Surviving models at game end in total =
Alex:
Dreadknight
1 Wraith
10 Immortals w/ Blasters
Zandrekh, Shackle Lord
5 Immortals w/ Tesla
5 Warriors
Lancetek, Abyssaltek
Inquisitor
5 Grey Knights
Night Scythe
Mike:
Swarmlord
3 Tervigons
5 Zoanthropes
Maybe 35-40 total gaunts
This was another game that didn't go its natural length due to a lot of models, a lot of combat, and two experienced players.
I feel very good overall about the Tyranids, and I feel great about Battle for Salvation. I wound up scoring well on painting all things considered, finished 2nd in Competitive Score and won Silver Bracket, and placed 3rd/4th Overall (Andrew would be 1st but he won for generalship).
I do feel the Tyranids are a little too combat and movement / run phase heavy to work for their size in a tournament setting. This is a little unfortunate, because I certainly stress-tested the build ... going up against some form of psychic defense in every game, and against the very BEST psychic defense in 4 of my games (Fast Shadows, Njal and 2 Runes of Warding).
I strongly disagree, quite provably, with accusations of Tyranids not being competitive. I also believe infantry deathstars are very questionable at high points investments.

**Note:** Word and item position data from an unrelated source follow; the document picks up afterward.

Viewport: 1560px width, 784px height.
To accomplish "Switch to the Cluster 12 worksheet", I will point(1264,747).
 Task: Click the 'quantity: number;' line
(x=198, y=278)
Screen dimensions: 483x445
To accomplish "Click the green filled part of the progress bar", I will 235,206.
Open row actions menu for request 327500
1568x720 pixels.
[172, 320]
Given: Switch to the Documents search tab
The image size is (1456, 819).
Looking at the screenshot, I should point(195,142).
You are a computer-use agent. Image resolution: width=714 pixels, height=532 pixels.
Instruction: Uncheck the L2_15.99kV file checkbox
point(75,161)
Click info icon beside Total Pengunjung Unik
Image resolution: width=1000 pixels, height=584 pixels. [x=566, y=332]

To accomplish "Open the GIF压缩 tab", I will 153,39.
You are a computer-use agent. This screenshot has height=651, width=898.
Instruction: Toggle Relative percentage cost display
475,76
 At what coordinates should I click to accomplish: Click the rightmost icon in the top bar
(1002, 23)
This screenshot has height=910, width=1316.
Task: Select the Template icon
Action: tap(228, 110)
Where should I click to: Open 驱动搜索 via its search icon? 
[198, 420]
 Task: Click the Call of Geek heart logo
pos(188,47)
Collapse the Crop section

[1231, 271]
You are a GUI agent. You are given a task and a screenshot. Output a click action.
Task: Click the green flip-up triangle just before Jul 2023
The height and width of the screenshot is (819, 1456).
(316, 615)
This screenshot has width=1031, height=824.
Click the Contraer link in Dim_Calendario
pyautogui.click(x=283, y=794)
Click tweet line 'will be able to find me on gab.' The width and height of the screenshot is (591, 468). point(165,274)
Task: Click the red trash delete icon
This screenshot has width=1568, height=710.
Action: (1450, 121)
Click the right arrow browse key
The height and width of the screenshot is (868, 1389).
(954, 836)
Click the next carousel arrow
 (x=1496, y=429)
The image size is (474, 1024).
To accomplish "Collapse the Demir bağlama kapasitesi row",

Battle for Salvation was again a well run event. My heartfelt thanks go out to Ed, Danny, Bob, and all the guys who run the show up there for putting on an annually worthwhile adventure. I do feel I miss out on a lot of the socializing and fun I'd like when I play in these things, and always come out of an event wondering if I will move away from tournament play and more toward organizing / helping out as my preferred activity. I might have enjoyed judging / helping them out more than playing a backbreaking series of games with an army that moves and runs and combats far too much! :)
I will say the combination of the NOVA and BFS this year have me evaluating the notion of paint rubrics and scoring, and how to go about working with them in such a way that consistency is easier to achieve. Paint scoring is incredibly difficult as a subject, and I think it's also a subject not well addressed by those of us "in the trenches."
My biggest question orients around stepping back and asking ... what ARE you evaluating about an ARMY ... and what SHOULD you be evaluating? More on these sorts of things in future posts.
Thank you again, BFS ... and thanks to all the great opponents I faced, and the very cool people I got to once again hang out with.